Growth hormone dysfunction is common after ischaemic stroke and may be related to delayed recovery in areas such as cognitive function, muscle and bone strength, neurologists in NSW have shown.

In a preliminary human study that may open up the way to using human Growth Hormone (hGH) treatment to aid stroke recovery, researchers at the John Hunter Hospital in Newcastle showed that almost 70% of patients with severe ischaemic stroke had a poor pituitary response shortly after their stroke.

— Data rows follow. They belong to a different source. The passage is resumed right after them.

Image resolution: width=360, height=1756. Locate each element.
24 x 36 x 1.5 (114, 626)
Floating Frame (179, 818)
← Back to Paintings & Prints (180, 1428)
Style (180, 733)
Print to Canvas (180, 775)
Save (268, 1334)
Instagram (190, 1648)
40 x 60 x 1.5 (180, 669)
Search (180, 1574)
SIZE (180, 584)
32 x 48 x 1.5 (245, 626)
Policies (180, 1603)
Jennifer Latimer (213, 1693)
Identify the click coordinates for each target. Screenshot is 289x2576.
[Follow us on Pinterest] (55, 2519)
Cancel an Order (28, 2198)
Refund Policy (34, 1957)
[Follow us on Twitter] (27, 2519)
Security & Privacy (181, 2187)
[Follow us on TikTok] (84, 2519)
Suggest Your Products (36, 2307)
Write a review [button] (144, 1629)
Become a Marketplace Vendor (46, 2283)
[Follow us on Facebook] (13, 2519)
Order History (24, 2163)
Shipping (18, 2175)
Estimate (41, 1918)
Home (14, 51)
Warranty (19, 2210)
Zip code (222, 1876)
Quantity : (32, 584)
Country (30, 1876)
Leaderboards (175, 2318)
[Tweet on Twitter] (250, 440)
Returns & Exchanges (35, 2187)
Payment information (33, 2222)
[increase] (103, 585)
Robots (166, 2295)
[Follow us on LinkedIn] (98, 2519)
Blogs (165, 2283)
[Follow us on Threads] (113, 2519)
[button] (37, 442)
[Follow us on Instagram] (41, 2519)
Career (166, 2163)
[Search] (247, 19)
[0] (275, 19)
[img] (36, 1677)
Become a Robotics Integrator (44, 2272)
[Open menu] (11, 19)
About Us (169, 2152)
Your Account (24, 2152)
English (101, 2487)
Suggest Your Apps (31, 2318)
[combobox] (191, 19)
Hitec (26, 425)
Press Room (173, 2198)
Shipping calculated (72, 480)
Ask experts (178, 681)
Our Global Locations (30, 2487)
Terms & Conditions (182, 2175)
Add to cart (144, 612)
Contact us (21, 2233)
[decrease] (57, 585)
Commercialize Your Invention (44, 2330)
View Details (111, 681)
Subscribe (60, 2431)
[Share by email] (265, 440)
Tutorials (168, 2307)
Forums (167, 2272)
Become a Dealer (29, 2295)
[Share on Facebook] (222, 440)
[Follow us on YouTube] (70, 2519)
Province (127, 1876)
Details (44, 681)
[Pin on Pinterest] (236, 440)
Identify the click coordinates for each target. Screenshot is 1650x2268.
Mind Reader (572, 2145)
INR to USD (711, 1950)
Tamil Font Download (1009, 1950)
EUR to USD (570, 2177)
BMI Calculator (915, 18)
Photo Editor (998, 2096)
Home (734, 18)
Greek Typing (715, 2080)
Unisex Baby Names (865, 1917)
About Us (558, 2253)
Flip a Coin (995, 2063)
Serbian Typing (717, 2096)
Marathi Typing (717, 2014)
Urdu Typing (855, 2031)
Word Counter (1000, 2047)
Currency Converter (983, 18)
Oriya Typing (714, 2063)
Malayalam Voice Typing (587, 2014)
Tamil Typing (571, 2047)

In a study involving 13 patients with severe ischaemic stroke they found that nine (69%) had a poor response when challenged with arginine and human Growth Hormone Releasing Hormone (GHRH) within a week of stroke. Of these patients, seven patients (54%) met the clinical criteria for hGH deficiency and two had a borderline response.

Most other measures of pituitary function such as TSH and cortisol were within normal ranges.

The study authors, led by Dr Thomas Lillicrap of the John Hunter’s Department of Neurology, said the findings of low GH levels suggested they may play a role in stroke recovery.

They noted that hypopituitarism had been noted relatively frequently in other acute brain conditions such as traumatic brain injury. Low hGH could be associated with impaired attention and memory, reduced energy, cognitive dysfunction and decreased muscle and bone strength and mass.

Since all of these are common in stroke survivors, the findings of low hGH levels opened up the possibility

“Animal studies have indicated that GH treatment after stroke accelerates physical recovery and leads to better learning and memory,” they wrote in  Frontiers in Neurology.

“Importantly, GH supplementation has also been shown to reduce neuronal loss in animals, which is attributed to either neuroprotection or stimulation of neurogenesis,” they added.

In addition, human trials of hGH had also shown improvements in cognitive function in people with deficiency, the authors said.

“GH receptors are expressed in many regions of the brain, but importantly those expressed in the hippocampus may help explain the cognitive enhancement of GH therapy and may represent a viable intervention in the future,” they wrote.

Further studies in stroke survivors are needed to see if growth hormone deficiency is related to  poor recovery.